Catholic officials in Germany paid close attention to the 2019 Vatican synod that preceded the papal document, because synod recommendations to relax clerical celibacy norms and ordain women as deacons closely mirrored calls made by some leaders of a two-year Church synodal process taking place in Germany.
Pope Francis’ document did not respond affirmatively to those suggestions.
The Central Committee of German Catholics (ZdK), an influential lay group which is jointly managing the so-called synodal process with the German bishops’ conference, accused Pope Francis of a “lack of courage for real reforms” in his Amazonian exhortation.
The group has taken formal stances against Church teaching and discipline on a range of issues, and called for the ordination of women, the blessing of same-sex unions by the Church, and an end to clerical celibacy.
“With his post-synodal Apostolic Exhortation to the Amazon Synod, Pope Francis continues the path he has chosen. He addresses the whole people of God and all people of good will in a clear and understandable, also emotional language,” said a statement published on the ZdK website on Wednesday.
“Unfortunately, he does not find the courage to implement real reforms on the issues of consecration of married men and the liturgical skills of women that have been discussed for 50 years.”

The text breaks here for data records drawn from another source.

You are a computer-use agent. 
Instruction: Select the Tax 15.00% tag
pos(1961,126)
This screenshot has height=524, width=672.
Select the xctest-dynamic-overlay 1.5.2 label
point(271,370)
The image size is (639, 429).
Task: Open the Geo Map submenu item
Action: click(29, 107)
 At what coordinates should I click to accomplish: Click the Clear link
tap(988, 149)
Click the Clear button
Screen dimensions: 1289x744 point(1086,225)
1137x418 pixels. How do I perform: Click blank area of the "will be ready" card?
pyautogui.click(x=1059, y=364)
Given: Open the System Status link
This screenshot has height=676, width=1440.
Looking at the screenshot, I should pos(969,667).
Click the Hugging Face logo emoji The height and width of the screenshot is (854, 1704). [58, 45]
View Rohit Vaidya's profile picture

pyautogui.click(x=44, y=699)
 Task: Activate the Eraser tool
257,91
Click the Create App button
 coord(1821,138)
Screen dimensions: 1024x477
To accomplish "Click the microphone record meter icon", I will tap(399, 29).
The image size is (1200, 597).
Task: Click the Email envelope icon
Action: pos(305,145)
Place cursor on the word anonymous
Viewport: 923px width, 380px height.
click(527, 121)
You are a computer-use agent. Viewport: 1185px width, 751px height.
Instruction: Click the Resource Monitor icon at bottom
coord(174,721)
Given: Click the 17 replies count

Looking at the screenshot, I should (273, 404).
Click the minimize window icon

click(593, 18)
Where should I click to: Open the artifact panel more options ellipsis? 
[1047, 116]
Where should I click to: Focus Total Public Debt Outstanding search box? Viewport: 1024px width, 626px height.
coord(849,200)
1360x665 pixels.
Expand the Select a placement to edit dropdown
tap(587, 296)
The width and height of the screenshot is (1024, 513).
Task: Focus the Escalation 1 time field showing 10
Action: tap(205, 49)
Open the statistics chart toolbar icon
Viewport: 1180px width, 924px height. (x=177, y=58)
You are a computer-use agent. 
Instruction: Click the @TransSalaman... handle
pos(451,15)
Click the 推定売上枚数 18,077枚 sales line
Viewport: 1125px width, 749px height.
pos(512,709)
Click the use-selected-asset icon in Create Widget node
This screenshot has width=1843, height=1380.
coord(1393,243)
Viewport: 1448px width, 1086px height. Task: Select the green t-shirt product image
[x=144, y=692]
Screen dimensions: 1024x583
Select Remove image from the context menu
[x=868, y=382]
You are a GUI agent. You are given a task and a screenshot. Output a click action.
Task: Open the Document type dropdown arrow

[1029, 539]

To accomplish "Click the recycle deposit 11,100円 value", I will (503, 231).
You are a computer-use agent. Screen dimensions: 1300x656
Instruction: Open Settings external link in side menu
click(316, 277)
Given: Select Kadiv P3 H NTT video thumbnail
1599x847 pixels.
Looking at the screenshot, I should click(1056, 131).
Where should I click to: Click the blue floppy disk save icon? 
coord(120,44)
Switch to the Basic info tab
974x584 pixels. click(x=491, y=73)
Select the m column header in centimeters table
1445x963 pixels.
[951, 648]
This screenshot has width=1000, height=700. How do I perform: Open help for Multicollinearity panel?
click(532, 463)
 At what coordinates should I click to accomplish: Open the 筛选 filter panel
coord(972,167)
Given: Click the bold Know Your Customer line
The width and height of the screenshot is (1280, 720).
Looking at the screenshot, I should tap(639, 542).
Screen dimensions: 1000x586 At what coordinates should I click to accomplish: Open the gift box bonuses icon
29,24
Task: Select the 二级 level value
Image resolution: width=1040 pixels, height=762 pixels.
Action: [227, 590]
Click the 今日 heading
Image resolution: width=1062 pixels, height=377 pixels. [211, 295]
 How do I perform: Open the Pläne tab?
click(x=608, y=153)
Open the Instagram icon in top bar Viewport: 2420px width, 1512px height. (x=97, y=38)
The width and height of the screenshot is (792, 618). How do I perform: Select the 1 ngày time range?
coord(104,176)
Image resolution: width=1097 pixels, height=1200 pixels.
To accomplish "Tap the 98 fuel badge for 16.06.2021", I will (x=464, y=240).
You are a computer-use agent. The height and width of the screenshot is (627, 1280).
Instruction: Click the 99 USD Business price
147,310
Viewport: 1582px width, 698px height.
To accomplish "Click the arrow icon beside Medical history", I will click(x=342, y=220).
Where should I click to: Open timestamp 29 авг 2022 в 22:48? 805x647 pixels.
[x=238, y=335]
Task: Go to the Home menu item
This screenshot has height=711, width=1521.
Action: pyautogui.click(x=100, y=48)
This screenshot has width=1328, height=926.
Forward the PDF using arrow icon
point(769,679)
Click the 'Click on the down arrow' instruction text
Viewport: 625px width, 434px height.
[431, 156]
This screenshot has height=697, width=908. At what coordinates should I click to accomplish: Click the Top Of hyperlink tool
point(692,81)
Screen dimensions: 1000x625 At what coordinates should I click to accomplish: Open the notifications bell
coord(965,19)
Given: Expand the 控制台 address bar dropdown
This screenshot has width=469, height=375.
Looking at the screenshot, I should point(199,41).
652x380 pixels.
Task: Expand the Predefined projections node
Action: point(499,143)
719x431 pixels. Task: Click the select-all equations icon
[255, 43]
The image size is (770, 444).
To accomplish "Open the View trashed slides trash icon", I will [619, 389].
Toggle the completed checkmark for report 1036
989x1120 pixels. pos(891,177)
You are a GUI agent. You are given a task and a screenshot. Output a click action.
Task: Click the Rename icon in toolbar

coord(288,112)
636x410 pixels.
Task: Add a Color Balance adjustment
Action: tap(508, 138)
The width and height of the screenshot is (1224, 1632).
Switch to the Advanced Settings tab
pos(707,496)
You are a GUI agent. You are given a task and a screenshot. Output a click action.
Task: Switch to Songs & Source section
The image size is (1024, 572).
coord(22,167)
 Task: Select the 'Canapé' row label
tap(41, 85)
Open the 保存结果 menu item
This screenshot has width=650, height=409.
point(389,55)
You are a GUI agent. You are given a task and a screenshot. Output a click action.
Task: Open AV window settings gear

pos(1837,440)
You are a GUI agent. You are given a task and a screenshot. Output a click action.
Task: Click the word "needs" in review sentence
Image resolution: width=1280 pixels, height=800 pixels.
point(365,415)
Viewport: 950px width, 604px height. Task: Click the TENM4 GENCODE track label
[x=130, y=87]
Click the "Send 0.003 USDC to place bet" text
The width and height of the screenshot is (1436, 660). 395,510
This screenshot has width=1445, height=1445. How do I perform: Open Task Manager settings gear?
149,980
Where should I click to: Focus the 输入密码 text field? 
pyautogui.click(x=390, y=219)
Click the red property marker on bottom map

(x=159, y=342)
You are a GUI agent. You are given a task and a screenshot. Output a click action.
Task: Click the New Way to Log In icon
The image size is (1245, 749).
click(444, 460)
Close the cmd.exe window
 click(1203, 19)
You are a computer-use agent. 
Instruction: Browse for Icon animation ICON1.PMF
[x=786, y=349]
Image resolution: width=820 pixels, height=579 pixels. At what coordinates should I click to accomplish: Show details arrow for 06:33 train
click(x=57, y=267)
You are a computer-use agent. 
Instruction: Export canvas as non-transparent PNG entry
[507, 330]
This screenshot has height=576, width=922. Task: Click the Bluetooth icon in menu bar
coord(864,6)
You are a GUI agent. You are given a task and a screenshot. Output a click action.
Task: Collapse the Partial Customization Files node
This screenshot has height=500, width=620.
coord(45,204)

The ZdK said that, following the publication of the working documents for the Synod on the Amazon the synodal deliberations last October, “expectations regarding concrete steps towards reform, especially with regard to access to the priestly office and the role of women, were very high.”
“We very much regret that Pope Francis did not take a step forward in his letter. Rather, it strengthens the existing positions of the Roman Church both in terms of access to the priesthood and the participation of women in ministries and ministries.”
While the lay committee’s apparently accepted that the pope has ruled out any meaningful change to clerical discipline, the head of the German hierarchy appeared to downplay the impact of Francis’s exhortation.